Alan Schwartz, who headed Bear Stearns when it collapsed in March, has asked Goldman CEO Lloyd Blankfein whether there was any truth to talk that in the days preceding Bear Stearns's fall, traders in Goldman's London office manipulated the struggling firm's stock, the paper said.
Lehman Brothers CEO Richard Fuld Jr., whose firm's shares also have been battered, has also spoken with Blankfein.
The Lehman chief also contacted traders he felt may have been bad-mouthing his stock, the paper said.
Spreading rumors one knows to be false with the intention of manipulating a public company's price is illegal.

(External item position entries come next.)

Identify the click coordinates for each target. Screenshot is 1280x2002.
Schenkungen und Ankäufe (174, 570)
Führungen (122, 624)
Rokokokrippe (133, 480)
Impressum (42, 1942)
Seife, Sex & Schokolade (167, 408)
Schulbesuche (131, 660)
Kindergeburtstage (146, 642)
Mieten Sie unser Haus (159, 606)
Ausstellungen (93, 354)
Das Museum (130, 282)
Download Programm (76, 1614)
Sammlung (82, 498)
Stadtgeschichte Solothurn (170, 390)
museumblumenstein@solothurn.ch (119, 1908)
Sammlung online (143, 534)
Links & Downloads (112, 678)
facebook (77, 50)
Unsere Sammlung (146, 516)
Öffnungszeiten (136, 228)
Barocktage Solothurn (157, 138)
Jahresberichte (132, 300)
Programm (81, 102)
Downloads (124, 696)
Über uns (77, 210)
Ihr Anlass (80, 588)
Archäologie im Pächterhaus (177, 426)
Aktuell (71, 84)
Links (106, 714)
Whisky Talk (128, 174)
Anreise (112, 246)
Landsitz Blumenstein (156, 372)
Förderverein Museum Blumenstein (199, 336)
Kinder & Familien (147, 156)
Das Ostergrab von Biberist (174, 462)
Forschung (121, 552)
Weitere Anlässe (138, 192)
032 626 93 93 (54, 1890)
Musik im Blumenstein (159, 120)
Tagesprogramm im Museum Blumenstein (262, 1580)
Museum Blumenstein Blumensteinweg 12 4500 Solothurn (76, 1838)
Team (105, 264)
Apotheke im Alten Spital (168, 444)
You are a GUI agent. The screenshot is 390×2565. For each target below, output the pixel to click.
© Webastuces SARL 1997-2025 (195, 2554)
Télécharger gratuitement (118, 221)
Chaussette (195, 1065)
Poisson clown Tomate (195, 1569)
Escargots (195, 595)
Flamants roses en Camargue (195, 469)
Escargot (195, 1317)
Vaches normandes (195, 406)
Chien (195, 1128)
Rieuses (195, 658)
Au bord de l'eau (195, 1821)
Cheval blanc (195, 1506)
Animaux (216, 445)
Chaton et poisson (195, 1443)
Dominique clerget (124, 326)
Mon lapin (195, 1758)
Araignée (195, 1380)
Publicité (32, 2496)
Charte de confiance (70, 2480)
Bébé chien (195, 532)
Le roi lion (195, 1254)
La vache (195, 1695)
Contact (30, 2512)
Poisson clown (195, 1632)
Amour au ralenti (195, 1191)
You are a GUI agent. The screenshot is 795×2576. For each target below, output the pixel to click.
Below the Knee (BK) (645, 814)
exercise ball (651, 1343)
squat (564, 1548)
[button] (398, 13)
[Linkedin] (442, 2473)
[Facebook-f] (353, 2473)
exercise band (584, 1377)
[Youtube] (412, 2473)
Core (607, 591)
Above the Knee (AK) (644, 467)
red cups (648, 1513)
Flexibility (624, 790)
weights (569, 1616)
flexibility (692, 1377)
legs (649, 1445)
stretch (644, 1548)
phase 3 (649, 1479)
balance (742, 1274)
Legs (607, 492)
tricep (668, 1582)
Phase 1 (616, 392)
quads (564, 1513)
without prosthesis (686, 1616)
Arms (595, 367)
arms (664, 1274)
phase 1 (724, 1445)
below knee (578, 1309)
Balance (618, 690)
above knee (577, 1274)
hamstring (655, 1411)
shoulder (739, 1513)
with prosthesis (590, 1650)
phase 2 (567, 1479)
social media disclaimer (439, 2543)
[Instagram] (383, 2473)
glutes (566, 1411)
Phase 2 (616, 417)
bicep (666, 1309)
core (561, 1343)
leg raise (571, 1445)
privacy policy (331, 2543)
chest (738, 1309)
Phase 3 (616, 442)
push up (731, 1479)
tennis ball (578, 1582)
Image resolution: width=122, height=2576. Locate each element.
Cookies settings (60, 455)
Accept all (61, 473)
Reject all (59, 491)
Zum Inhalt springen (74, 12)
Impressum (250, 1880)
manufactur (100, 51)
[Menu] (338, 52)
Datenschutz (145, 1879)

The U.S. Securities and Exchange Commission has been investigating whether investors have looked to profit by spreading rumors to push down Lehman and Bear shares.
Goldman , which strongly denied wrongdoing, never altered its terms for doing business with Bear even as lenders pulled their financing and some trading partners retreated during the troubled securities firm's struggles in early March, the paper said citing a Goldman spokesman.
Earlier this year, JPMorgan Chase acquired Bear Stearns for a fire-sale price, after the latter collapsed under the weight of the credit crisis and suffered the equivalent of a bank run.
In the weeks before Bear reached its initial deal to sell itself, Goldman Sachs International, which encompasses the firm's European trading units, was one of the most-active parties in trading securities known as credit default swaps that it had bought from or sold to Bear, the paper said citing trading documents involved in a regulatory probe into the collapse.
The documents show that a handful of other prominent firms cut their exposures to Bear Stearns, including Chicago hedge fund Citadel Investment Group and New York hedge fund Paulson, which is run by a Bear Stearns alumnus.
Goldman, Lehman, Citadel and Paulson could not be immediately reached for comment.